Yasir: That's amazing. So people often use these terms, and they say, Well, I'm open looping along moving towards closed looping. What is the difference between open and closed looping?


Erik Douds: Yeah, so open loop means that the, that the phone or the pump won't make any decisions for you, or just make recommendations. And you can also see this in, you know, the commercially available insulin pumps now, like when I was wearing Medtronic, sometimes they kick you out of closed loop, meaning it's now almost acting as like a traditional insulin pump. But what's nice is that you can look at the app and say, okay, like, the pump, right now thinks I should increase my basal rates, or should give myself a bonus, when you're especially starting off and building trust in the system, you can look at it and say, you know, what, I normally take two units of insulin for what it's recommending. And if you think that lines up, like, then you approve it, and how you approve it, it's with your, you know, scanning your finger or typing in the code on your phone.
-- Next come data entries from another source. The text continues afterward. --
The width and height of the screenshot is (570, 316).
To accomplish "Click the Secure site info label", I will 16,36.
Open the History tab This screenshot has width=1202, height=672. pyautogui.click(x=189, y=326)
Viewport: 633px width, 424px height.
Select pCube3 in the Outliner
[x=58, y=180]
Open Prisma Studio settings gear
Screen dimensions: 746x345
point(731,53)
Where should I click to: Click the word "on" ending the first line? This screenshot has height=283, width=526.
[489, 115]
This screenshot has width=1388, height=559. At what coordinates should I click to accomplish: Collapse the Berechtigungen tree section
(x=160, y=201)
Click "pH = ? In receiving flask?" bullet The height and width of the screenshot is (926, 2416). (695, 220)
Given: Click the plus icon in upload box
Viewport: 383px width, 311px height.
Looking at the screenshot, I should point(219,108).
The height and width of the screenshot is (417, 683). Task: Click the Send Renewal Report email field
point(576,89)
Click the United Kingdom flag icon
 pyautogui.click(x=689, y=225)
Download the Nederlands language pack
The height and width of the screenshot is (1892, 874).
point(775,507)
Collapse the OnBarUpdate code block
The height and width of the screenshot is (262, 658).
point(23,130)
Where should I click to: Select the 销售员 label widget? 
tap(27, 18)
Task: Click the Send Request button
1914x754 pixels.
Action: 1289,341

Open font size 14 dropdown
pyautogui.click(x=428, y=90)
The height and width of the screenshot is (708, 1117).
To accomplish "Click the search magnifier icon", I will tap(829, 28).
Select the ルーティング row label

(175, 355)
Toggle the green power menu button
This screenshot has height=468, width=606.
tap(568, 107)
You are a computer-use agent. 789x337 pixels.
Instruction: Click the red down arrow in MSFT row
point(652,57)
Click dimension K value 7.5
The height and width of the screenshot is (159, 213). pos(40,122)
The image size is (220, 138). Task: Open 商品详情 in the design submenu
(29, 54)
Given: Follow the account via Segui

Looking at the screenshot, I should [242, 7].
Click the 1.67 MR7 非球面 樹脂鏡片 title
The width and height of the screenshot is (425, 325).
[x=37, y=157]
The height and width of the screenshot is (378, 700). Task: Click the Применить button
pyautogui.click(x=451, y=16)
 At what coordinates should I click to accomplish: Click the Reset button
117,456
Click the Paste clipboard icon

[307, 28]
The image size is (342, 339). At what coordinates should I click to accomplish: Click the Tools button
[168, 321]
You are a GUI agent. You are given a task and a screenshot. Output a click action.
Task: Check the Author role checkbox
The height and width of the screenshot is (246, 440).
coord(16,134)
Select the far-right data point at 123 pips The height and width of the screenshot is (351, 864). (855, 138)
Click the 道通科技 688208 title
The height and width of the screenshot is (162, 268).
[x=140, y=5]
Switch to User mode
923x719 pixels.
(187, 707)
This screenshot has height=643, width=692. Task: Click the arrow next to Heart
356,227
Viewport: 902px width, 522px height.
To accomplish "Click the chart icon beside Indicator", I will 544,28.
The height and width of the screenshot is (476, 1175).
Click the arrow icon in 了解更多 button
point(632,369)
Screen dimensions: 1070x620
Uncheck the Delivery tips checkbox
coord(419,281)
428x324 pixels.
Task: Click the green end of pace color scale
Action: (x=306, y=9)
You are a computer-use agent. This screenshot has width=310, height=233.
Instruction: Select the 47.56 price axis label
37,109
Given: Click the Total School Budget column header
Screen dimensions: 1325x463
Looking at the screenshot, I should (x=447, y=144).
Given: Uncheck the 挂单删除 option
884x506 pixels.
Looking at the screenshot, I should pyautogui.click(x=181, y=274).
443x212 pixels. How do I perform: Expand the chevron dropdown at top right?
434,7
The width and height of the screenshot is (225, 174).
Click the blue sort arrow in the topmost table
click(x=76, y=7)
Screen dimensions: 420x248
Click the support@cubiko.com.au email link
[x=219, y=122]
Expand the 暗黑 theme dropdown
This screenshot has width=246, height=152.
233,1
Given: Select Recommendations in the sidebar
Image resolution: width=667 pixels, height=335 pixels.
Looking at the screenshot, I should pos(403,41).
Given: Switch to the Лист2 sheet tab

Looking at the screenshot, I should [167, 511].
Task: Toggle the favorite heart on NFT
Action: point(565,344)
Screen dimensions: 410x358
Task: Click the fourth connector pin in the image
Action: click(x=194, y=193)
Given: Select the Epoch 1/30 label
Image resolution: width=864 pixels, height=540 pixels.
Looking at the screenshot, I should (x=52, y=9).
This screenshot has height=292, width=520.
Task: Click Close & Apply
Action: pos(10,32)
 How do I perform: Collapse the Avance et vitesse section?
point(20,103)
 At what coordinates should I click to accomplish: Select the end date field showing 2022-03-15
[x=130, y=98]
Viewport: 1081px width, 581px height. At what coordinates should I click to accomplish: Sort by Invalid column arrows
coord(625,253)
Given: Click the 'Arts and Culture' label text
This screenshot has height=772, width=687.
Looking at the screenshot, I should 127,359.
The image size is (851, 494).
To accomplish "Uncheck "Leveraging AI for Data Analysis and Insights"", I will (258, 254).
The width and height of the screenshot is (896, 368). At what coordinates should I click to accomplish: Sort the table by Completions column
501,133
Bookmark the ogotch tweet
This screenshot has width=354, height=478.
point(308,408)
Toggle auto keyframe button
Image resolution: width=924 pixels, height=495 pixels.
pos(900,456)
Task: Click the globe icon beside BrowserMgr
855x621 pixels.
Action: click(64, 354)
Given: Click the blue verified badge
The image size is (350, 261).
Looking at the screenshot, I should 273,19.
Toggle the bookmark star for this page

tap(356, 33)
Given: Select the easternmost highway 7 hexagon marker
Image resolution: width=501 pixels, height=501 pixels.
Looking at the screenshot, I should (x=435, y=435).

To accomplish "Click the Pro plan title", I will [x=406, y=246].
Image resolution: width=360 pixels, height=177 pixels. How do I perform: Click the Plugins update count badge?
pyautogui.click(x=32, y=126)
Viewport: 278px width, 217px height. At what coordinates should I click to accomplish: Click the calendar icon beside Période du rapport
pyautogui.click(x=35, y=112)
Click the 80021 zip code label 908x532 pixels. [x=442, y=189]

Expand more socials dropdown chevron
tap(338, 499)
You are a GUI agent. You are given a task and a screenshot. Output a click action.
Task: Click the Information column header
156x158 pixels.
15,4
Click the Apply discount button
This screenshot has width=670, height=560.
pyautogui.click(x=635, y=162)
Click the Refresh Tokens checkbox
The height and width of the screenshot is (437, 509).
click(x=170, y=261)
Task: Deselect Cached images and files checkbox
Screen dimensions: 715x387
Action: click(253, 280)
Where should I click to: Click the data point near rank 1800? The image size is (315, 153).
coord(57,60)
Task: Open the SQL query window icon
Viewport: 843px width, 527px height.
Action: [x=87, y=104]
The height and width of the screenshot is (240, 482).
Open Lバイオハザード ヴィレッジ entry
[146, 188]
So if you believe in the security of your phone, you should believe in the security of this, and then sends it over to your insulin pump, where when you're closed looping, every five minutes, it's pulling in that new continuous glucose monitor information from like your dexcom, G6, or the G5, or some of the other systems and then updating that kind of in real time to update the algorithm and then it will make an adjustment, you know, so just to paint a picture, if you just ate and you are rising and said like, okay, like I'm expecting it to look like this bell curve, but then all of a sudden, that next reading, like drops down because all of a sudden you stood up and walked or started jogging, like then the pump might automatically suspend itself for a moment, because like all of a sudden, that that curve shifted dramatically.|

Yasir: Okay. So, in terms of people querying the safety of allowing an algorithm to act upon these changes in your blood glucose levels. What do you say to people that say, is this safe? And the fact that currently, this is something that's not regulated?

Erik Douds: You know, so first I'll say like, I'm speaking from my own experience. My understanding is that loop is also seen as a self experiment. And so one reason it's not regulated under the FDA is because nothing's actually sold. So kind of moving on from that. As a person living with Type-1 Diabetes, I would say, think about the decisions that you make. And do you think those are all safe? So think about the times that you wake up and your blood sugar's 40, or 2.4, for those abroad, and you go, where did I mess up? Or you take that moment and your blood sugar's 400? Or like, 18, and you go, like, Where did I mess up? You know, type-1 diabetes inherently, is very risky. And now, I'm on a system, where it's helping me every five minutes make over 500 decisions for me to ease my burden, and in my mind, keep me safer. And that's what I've experienced. But it doesn't mean that there's not a trade off. And that's why also when you just go on to any insulin pump, you weigh the pros and cons, you know, like, there's a risk of every type of management with Type One Diabetes. And so automation has that, you know, but also has the ability to take better care of ourselves.


Yasir: Thank you very much for your time


Erik Douds: Appreciate it. Thanks for having me on. And yeah, through Diabadass I try to make things as easy as possible just guiding people through the screenshots and also making it so there's a downloadable so you know what pumps to you. So with that I'm always happy to talk about loop and appreciate it.